«Per troppo tempo ci siamo raccontati una favola. Ma l’uomo è anche fragilità e in questo momento di pandemia, con le mascherine e il distanziamento sociale, ce ne stiamo rendendo tutti conto».
Raggiunto al telefono pochi minuti dopo la conclusione della cerimonia ufficiale del Premio Strega, Daniele Mencarelli contiene l’emozione ma può festeggiare ben due volte. Con il suo romanzo, “Tutto chiede salvezza” (Mondadori, pp.204 €19) è entrato a far parte della prima, storica sestina del premio editoriale più importante d’Italia (in una serata condotta dalla giornalista Loredana Lipperini e trasmessa via streaming) e soprattutto ha trionfato nella settima edizione del Premio Strega Giovani.
Mencarelli, scrittore 45enne che viene dal mondo della poesia, racconta un’esperienza autobiografica, quando a vent’anni, nella calda estate dei mondiali americani, venne sottoposto a un trattamento sanitario obbligatorio in seguito a una violenta esplosione di rabbia.
Mencarelli ha ottenuto 64 preferenze su 344 voti espressi da una giuria di ragazze e ragazzi tra i 16 e i 18 anni provenienti da 58 scuole secondarie superiori distribuite in undici regioni italiane e tre città all'estero (Berlino, Bruxelles, Parigi). Una vittoria proclamata dal presidente della Camera dei deputati, Roberto Fico, collegato da remoto.

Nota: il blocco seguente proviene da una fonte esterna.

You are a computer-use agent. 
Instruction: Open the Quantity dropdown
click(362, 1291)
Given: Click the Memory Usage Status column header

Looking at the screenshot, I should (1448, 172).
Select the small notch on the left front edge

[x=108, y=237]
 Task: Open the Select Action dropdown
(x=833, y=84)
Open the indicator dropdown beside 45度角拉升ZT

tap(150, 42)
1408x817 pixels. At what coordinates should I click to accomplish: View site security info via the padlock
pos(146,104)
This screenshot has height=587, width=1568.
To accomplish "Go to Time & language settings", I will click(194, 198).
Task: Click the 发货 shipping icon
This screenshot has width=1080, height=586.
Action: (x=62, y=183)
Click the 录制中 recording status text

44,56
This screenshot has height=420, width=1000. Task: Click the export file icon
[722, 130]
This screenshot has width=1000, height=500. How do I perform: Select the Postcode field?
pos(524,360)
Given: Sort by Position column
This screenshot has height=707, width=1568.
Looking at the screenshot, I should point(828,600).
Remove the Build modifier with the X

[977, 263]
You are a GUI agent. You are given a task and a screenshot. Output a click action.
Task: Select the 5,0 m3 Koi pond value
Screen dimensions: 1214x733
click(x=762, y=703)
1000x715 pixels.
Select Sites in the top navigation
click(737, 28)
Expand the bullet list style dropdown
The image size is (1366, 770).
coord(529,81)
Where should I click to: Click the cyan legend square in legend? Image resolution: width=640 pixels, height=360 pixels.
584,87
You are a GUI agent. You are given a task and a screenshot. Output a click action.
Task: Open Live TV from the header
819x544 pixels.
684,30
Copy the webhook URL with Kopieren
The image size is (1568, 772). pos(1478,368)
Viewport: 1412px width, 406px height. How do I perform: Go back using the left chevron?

Mencarelli, a chi dedica la vittoria?
«La dedico a chiunque si trovi in un Tso in questo momento. Una forma di clausura molto dura, durante la quale il tempo si dilata a dismisura, una prova non semplice da attraversare, necessaria per ritrovare la tranquillità».
Cosa significa questo traguardo?
«Lo dico senza alcuna vergogna, aver vinto il Premio Strega Giovani è ancor più importante che far parte di questa ricca sestina. I miei libri parlano di emozioni e sono idealmente rivolti proprio a loro, ai ragazzi. Il fatto che mi abbiano premiato è come un cerchio che si chiude».
Punta alla vittoria?
«No – ride – , mi godrò questo magnifico viaggio sino alla fine in competizione con una serie di autori che ormai sono considerati maestri».
Uno Strega diverso?
«Anche faticoso, ma emozionante. Con la mascherina addosso non c’è stato nemmeno il gusto di un abbraccio finale per una sana esultanza con Giovanni Francesio (il responsabile della narrativa italiana Mondadori, ndr). Ma tutto ciò renderà questa un’edizione decisamente indimenticabile».
Per chi farebbe il tifo?
«Per Jonathan Bazzi. Il suo libro, “Febbre” è bello, ha dieci anni meno di me, bontà sua, penso sia doveroso tifare per le voci di talento».
Parlare di malattia mentale e arrivare in finale è già una vittoria?
«Credo di sì. Sfatiamo i tabù e affrontiamo il racconto della sofferenza, ne abbiamo tutti bisogno».